Gather all lines from the material that contain the word "October".

****

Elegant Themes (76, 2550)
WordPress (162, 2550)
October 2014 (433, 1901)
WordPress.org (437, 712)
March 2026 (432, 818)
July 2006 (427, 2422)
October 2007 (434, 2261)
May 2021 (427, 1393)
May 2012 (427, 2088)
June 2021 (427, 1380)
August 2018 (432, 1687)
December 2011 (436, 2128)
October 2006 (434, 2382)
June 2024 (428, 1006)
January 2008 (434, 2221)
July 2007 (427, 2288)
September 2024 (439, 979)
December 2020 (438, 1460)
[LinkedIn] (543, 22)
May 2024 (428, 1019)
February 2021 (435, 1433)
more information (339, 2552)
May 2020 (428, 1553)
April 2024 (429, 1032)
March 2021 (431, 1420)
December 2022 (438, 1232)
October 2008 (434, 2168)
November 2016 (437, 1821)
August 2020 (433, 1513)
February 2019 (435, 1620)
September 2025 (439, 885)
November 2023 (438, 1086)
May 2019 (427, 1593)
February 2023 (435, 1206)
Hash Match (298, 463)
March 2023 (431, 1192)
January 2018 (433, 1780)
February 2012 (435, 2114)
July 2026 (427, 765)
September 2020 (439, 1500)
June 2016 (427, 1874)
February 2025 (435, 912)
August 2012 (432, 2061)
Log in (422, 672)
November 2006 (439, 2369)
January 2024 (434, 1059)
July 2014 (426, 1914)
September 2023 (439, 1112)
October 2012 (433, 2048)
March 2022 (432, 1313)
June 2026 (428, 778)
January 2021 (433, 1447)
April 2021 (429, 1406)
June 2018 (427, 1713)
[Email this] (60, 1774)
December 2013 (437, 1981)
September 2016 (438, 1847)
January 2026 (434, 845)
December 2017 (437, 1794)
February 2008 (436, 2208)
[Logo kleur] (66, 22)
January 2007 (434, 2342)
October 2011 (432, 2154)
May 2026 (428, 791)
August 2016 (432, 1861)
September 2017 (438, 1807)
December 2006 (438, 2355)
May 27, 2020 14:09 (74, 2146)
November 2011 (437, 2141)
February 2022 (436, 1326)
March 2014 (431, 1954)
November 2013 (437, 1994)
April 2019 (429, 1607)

****

• _Answer section_
October 2014 (433, 1901)
October 2007 (434, 2261)
October 2006 (434, 2382)
October 2008 (434, 2168)
October 2012 (433, 2048)
October 2011 (432, 2154)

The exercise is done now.